◆ Trecho:
Leilão do campo de Libra, na Bacia de Campos (RJ), é o grande teste para novo marco regulatório de partilha, críticado pela direita e pela esquerda

Por Giorgio Romano

O leilão do campo de Libra, na Bacia de Campos, a 183 km da costa do Rio de Janeiro, é o grande teste para novo marco regulatório de partilha e está sendo críticado pela direita e pela esquerda.

O total de onze empresas, incluindo a Petrobras, que pagaram R$ 2 milhões para se inscreverem para a 1ª rodada com o regime de partilha, frustrou as expectativas da Agência Nacional de Petróleo, Gás Natural e Biocombustíveis (ANP), que esperava a inscrição de cerca  40 empresas e a formação de oito consórcios para a disputa. Agora, o número de consórcios deve se restringir a dois ou três. Não está excluída a apresentação de somente um consórcio em torno da Petrobras. As inscrições se encerraram em 19 de setembro e o leilão está previso para 21 de outubro de 2013.

Libra: um mês de agonia

Observações preliminares
1) A estabilidade do nível de produção total de petróleo no Brasil (em torno de 2 milhões de barris por dia) esconde o enorme êxito da Petrobras, detentora de uma tecnologia endógena construída ao longo de décadas, que a fez descobrir o pré-sal. Em junho de 2013, somente sete anos depois da descoberta, o Brasil estava produzindo 376 mil de BOE (petróleo e gás equivalente) por dia do pré-sal, superando todas as estimativas, inclusive da própria Petrobras. O aumento da produção deve iniciar-se de forma expressiva a partir de 2014, para dobrar até 2020.

◆ Linhas de entrada:
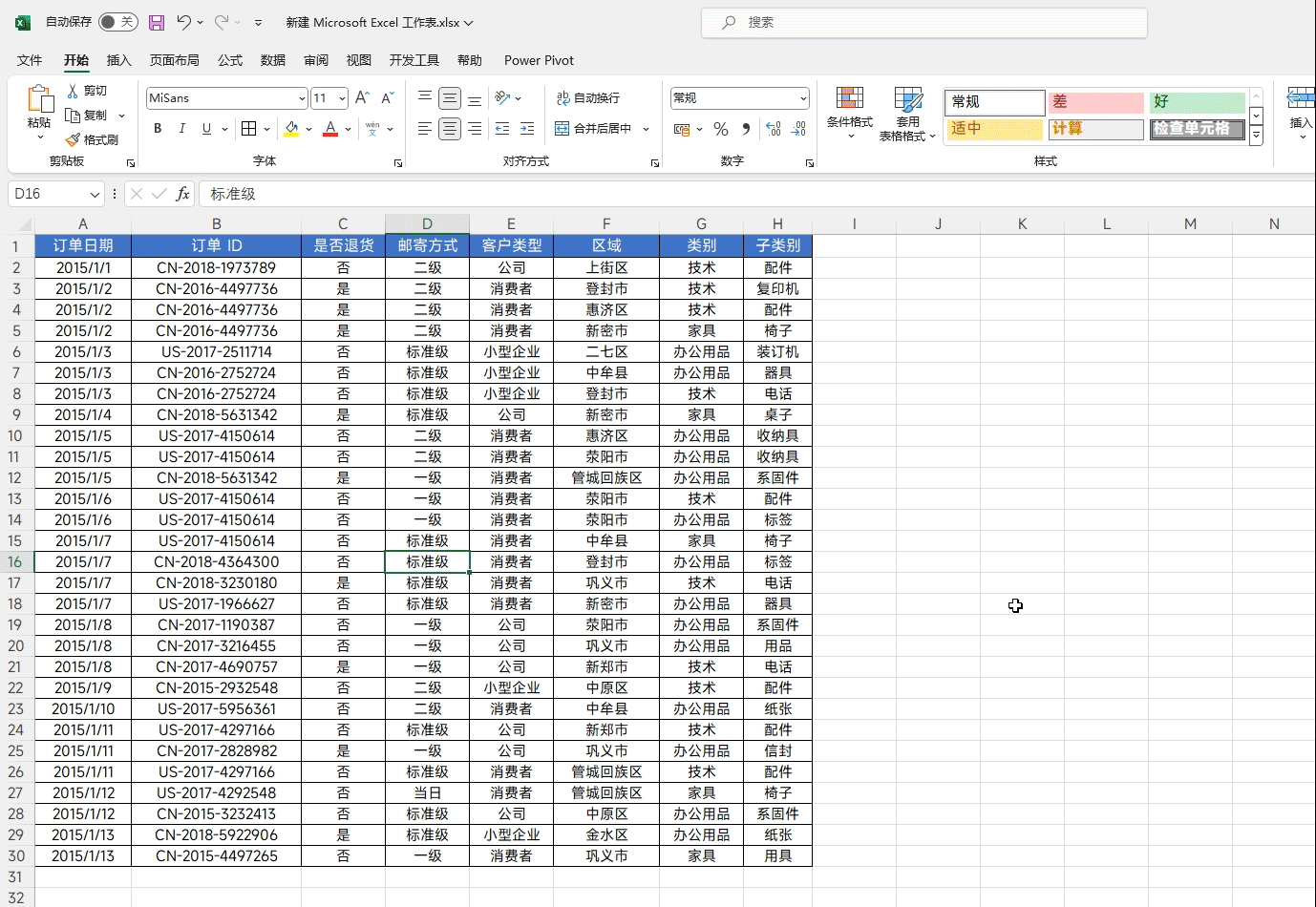Click the Wrap Text (自动换行) button
This screenshot has height=907, width=1316.
click(x=588, y=98)
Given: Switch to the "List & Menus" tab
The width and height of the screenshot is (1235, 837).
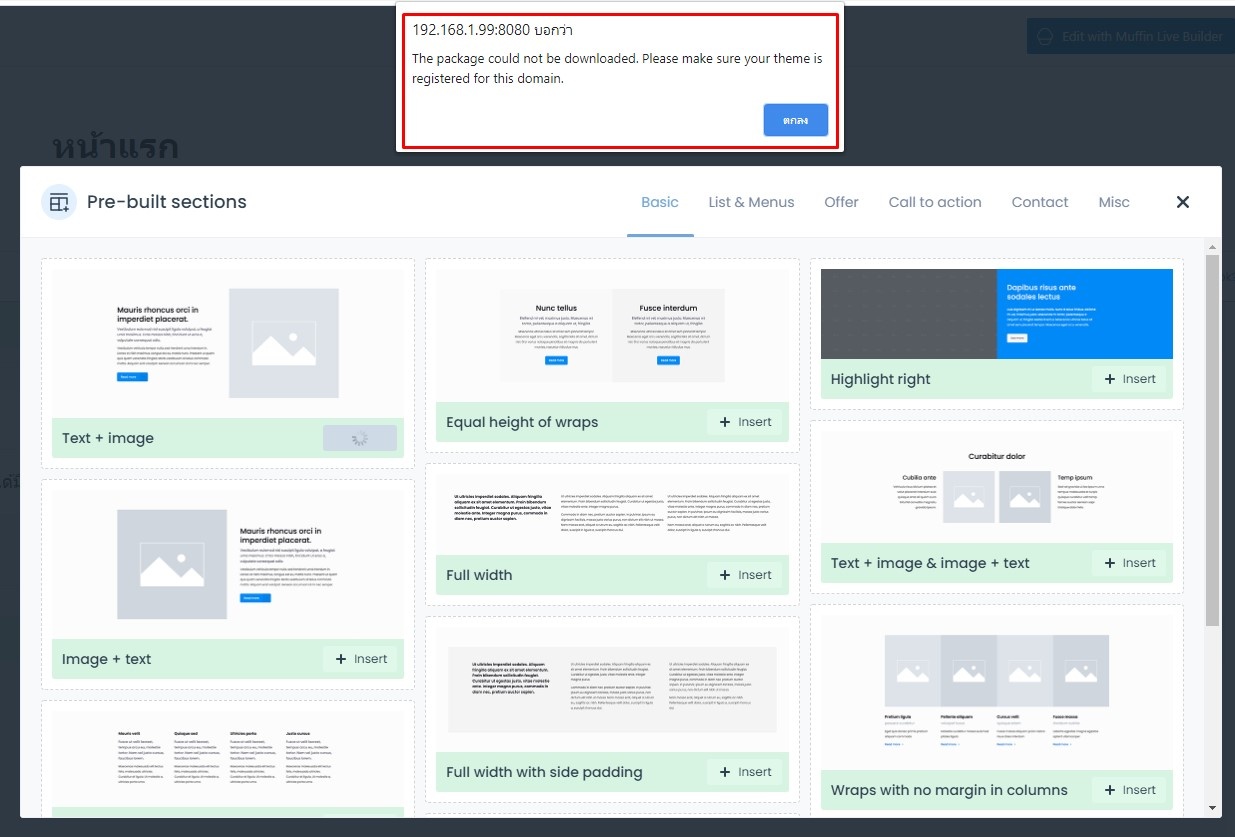Looking at the screenshot, I should coord(751,202).
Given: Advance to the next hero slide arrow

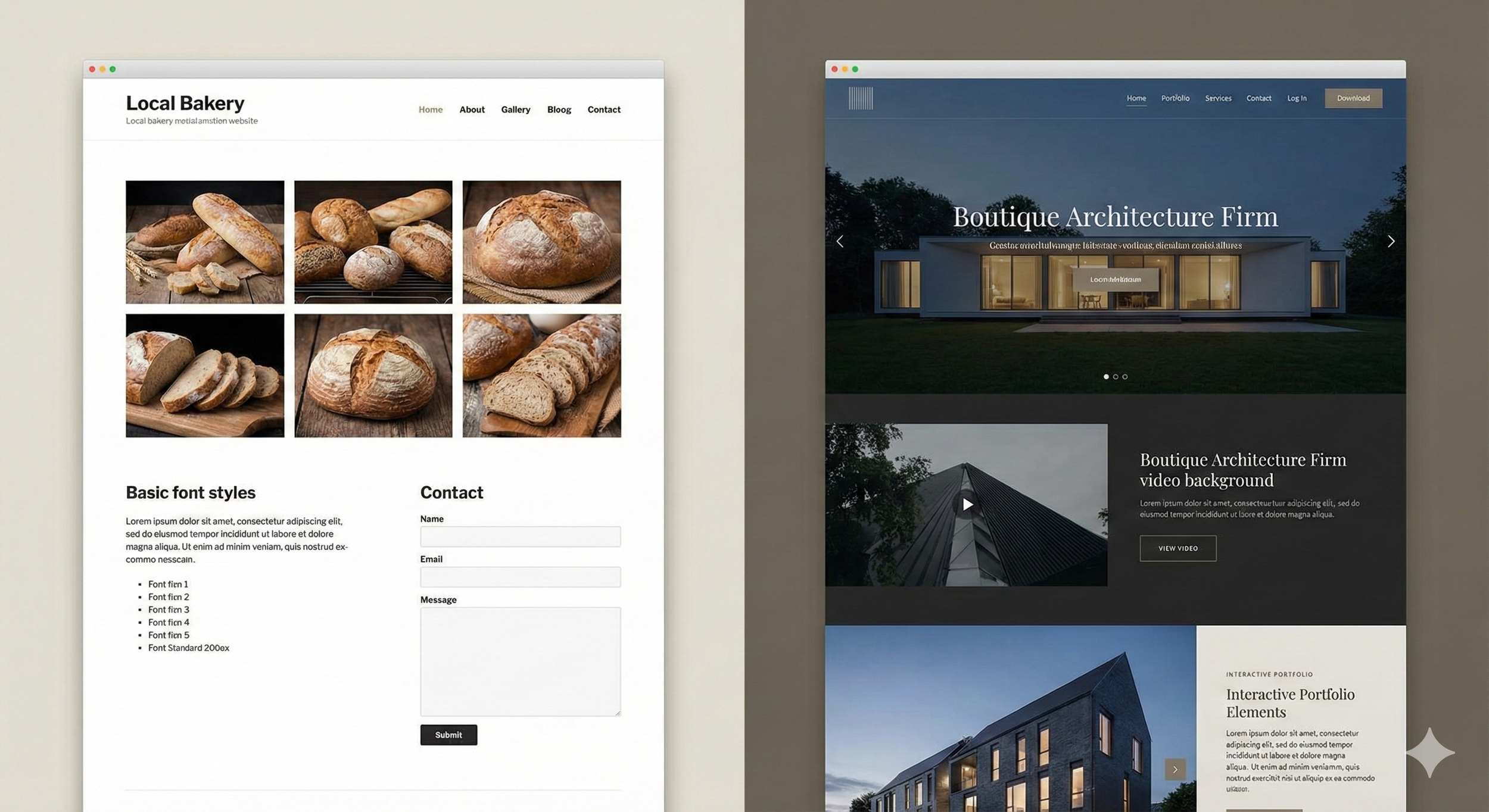Looking at the screenshot, I should 1391,242.
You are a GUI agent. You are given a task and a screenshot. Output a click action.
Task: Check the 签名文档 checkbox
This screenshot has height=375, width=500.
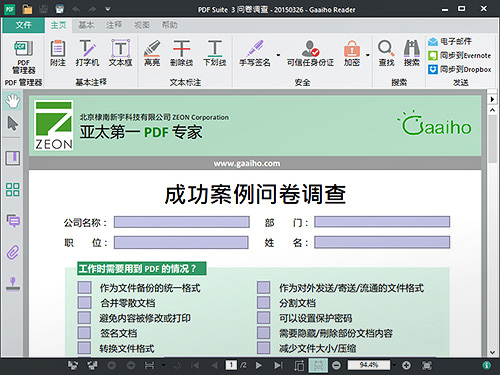(84, 333)
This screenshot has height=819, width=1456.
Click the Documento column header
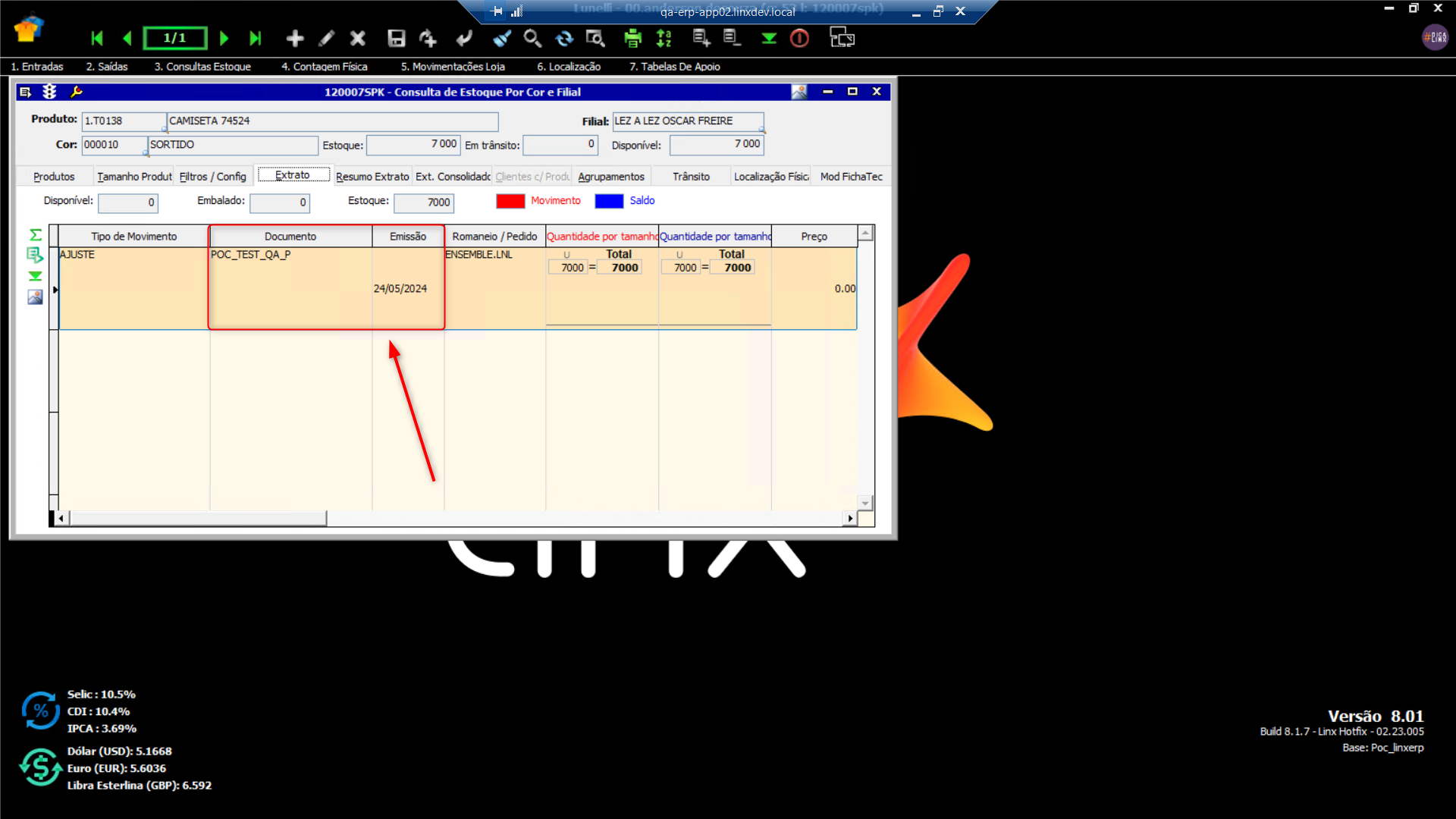point(290,237)
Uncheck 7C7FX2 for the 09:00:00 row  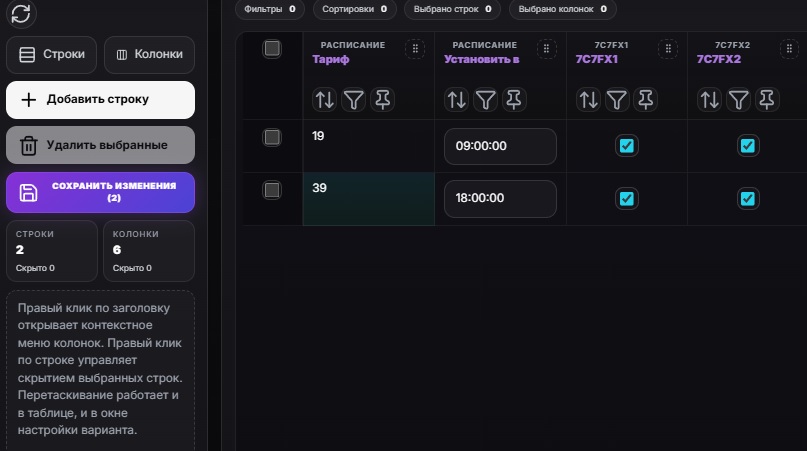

◆ Tarefas:
A - Reproduza sem alterações a parte do trecho entre "O leilão do" e "e pela esquerda.", inclusive.
B - Transcreva fielmente as linhas de entrada entre a linha que contém "This screenshot has height=819, width=1456." e a última linha, inclusive, deixando as imagens de fora da resposta.
As linhas não têm nenhuma relação com o trecho.

◆ Respostas por tarefa:
A -
O leilão do campo de Libra, na Bacia de Campos, a 183 km da costa do Rio de Janeiro, é o grande teste para novo marco regulatório de partilha e está sendo críticado pela direita e pela esquerda.

B -
This screenshot has height=819, width=1456.
Click the Documento column header
point(290,237)
Uncheck 7C7FX2 for the 09:00:00 row  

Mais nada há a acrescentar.